Sometimes R by itself does not have a function that you need. We can download and use functions in packages8. We can think about packages as just that, a box of things. We will be using several functions from some very useful packages. To install them, we can use the install.packages() function,

install.packages("rio")

This puts the package called rio on your computer for you. But without the next bit of code, the functions stay hidden in the package. To dump out all the functions in the package so we can use them, we use

library(rio)

We now can use the functions from rio in this R session (i.e. from when you open R to when you close it).

After a quick note about operators, you will be shown several functions for both importing and saving data. Note that each have a name, arguments, and output of each.

Operators

A special type of function is called an operator. These take two inputs—a left hand side and a right hand side—and output some value. A very common operator is <-, known as the assignment operator. It takes what is on the right hand side and assigns it to the left hand side. We saw this earlier with vectors and data frames. Other operators exist, a few of which we will introduce in the following chapter. But again, an operator is just a special function.

Importing Data

Most of the time you’ll want to import data into R rather than manually entering it line by line, variable by variable.

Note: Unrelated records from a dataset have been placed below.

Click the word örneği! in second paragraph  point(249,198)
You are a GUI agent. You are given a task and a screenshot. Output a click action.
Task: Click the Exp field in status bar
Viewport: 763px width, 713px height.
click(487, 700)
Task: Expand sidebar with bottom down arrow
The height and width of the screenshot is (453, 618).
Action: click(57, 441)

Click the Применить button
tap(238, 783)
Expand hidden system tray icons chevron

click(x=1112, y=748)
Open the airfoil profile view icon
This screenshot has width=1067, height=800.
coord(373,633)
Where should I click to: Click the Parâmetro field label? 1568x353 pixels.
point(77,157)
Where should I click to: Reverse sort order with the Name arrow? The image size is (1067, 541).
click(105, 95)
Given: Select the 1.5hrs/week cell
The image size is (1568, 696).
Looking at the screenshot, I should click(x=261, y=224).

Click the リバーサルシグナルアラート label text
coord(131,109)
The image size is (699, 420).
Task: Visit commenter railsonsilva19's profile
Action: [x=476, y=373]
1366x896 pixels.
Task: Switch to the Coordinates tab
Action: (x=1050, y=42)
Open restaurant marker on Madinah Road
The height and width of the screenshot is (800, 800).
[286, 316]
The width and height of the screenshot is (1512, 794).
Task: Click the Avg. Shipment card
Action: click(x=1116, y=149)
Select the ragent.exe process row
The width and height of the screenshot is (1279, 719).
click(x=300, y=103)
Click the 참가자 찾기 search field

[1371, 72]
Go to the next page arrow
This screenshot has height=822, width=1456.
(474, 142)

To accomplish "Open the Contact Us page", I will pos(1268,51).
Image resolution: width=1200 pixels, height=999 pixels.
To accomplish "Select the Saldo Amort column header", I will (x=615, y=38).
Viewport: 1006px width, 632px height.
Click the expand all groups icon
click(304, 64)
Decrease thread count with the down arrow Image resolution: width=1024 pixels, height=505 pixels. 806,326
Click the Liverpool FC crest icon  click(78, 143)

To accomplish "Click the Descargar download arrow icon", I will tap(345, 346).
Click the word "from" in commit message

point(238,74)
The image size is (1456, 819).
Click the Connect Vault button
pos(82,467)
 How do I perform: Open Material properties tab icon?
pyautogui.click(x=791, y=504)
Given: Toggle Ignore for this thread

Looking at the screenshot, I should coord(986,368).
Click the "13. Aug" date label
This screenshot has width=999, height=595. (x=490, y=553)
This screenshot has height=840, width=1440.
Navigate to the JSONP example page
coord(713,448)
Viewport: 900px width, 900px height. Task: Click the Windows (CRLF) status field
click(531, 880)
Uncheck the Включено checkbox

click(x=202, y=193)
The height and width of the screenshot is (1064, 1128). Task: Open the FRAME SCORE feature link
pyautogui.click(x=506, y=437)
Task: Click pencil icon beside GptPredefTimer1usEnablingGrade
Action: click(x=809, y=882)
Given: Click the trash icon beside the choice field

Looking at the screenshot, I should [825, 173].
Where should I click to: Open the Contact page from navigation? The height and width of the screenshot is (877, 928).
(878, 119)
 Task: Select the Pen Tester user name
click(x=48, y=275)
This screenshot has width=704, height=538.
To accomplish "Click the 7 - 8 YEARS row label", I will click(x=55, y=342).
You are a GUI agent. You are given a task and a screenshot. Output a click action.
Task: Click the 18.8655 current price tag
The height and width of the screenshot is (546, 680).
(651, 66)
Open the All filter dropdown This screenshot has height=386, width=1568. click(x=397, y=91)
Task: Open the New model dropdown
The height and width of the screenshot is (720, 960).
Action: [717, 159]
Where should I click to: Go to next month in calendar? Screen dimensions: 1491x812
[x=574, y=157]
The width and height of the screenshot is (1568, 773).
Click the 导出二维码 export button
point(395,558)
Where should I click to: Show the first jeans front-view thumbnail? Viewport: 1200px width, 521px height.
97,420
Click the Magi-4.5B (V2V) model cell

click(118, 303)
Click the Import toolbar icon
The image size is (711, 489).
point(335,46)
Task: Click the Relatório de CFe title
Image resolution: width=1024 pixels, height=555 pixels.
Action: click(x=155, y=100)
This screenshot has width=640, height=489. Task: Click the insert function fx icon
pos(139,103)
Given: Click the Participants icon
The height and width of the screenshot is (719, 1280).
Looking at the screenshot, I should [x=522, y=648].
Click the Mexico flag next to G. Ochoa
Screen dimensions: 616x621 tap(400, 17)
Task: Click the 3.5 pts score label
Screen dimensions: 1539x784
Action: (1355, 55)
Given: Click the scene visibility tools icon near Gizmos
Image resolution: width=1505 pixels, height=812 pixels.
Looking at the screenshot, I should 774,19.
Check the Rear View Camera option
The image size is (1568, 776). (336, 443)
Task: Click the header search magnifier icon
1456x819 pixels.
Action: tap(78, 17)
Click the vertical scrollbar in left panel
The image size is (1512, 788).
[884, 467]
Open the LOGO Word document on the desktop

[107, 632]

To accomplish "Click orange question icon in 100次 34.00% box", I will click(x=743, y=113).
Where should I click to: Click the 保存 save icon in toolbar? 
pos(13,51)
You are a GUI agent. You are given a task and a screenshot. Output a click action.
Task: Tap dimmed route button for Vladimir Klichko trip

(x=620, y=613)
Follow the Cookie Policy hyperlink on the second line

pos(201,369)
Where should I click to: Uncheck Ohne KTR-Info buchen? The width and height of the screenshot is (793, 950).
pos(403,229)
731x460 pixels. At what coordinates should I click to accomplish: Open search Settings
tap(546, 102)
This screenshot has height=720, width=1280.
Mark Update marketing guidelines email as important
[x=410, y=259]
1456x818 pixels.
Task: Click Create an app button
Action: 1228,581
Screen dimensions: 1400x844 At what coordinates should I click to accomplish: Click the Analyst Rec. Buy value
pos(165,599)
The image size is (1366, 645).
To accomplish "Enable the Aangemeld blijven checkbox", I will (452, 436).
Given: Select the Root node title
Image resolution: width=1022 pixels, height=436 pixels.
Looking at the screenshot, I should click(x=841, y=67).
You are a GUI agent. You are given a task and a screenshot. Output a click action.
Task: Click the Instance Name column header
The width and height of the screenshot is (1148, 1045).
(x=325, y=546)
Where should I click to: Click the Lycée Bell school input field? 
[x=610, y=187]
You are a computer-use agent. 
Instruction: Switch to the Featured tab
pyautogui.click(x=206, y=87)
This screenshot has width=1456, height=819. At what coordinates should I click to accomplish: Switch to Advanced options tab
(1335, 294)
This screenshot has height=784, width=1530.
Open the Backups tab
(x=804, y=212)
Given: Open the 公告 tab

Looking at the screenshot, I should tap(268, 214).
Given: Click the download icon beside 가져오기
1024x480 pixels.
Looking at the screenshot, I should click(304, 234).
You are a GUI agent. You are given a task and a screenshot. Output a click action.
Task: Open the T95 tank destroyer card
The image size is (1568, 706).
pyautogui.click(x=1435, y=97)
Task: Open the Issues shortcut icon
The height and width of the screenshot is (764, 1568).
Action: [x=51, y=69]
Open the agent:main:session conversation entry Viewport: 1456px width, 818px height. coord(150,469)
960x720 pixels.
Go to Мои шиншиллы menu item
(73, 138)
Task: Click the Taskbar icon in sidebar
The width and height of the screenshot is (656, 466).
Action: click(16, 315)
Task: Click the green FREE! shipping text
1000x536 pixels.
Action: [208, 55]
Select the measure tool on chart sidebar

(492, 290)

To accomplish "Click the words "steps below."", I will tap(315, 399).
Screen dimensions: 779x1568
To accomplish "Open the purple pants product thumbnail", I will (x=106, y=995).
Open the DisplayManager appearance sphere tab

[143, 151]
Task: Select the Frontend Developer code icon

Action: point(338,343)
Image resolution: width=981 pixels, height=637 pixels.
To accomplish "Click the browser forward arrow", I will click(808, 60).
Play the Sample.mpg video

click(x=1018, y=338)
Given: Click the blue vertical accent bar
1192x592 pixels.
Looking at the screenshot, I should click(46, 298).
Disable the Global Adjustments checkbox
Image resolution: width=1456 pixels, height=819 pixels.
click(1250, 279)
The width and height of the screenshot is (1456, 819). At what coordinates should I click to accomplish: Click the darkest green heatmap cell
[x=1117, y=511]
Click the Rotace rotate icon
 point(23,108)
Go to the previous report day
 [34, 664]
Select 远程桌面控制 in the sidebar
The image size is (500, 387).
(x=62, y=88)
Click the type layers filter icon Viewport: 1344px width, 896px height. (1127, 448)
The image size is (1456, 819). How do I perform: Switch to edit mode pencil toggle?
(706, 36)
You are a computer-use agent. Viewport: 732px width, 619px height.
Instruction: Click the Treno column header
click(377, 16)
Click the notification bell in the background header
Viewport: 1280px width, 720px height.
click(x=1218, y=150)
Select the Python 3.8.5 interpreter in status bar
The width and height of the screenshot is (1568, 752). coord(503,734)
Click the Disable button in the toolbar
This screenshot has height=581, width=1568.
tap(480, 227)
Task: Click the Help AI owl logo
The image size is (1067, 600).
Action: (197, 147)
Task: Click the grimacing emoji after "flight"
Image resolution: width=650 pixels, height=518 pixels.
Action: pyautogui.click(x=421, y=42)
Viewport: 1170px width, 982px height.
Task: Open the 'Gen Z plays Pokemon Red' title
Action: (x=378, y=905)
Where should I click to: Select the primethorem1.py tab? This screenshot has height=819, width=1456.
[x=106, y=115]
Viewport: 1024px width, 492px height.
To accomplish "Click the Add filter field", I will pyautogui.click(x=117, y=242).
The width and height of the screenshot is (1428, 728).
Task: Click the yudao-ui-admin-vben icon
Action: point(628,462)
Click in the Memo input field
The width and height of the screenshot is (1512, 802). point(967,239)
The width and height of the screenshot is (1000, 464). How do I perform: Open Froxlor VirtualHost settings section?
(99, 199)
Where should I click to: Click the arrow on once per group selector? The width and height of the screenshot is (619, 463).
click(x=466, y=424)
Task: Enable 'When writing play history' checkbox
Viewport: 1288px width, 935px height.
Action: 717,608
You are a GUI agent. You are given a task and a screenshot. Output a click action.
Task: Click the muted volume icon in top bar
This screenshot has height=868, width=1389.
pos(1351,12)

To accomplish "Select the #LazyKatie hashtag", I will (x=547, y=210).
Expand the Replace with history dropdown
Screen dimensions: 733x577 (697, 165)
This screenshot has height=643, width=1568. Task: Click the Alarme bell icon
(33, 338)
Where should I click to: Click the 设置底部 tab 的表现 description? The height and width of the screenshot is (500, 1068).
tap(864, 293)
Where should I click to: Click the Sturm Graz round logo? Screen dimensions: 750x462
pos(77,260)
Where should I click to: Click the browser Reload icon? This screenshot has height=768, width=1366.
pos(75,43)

We will rely on the rio package to do the majority of our data importing. In general, researchers in our fields use .csv, .txt, .sav, and .xlxs. For the most part, importing will be straightforward. Regardless of the file type, we will use rio::import(). Using the rio:: means we are reaching inside of the rio package and grabbing just one function, in this case import(). This is another way of grabbing a function instead of dumping out all the functions via library(rio).

The following code will read in the file your_data_file.csv. For now, it is easiest to work with data that you save in the same folder as your R script file or your RMarkdown file (both of which we will introduce in the Apply It section).

## Import your_data_file.csv
our_data <- rio::import("your_data_file.csv")

This will work for .csv, .txt, .sav, .xlsx, and many others files. In the example, we assigned our imported file to df using <-. This is necessary to let R remember the data for it to use for other stuff. The object our_data now contains the data saved in the CSV file called "your_data_file.csv". Note that at the end of the lines you see that I left a comment using #. I used two for stylistic purposes but only one is necessary. Anything after a # is not read by the computer; it’s just for us humans.

Heads up! It is important to know where your data file is located. In my experience, this is where students struggle the most at the very beginning. If the file is in the same folder as the RStudio project, we can use the here::here() function to point to the project’s folder. More will be discussed about RStudio projects after the discussion on saving data.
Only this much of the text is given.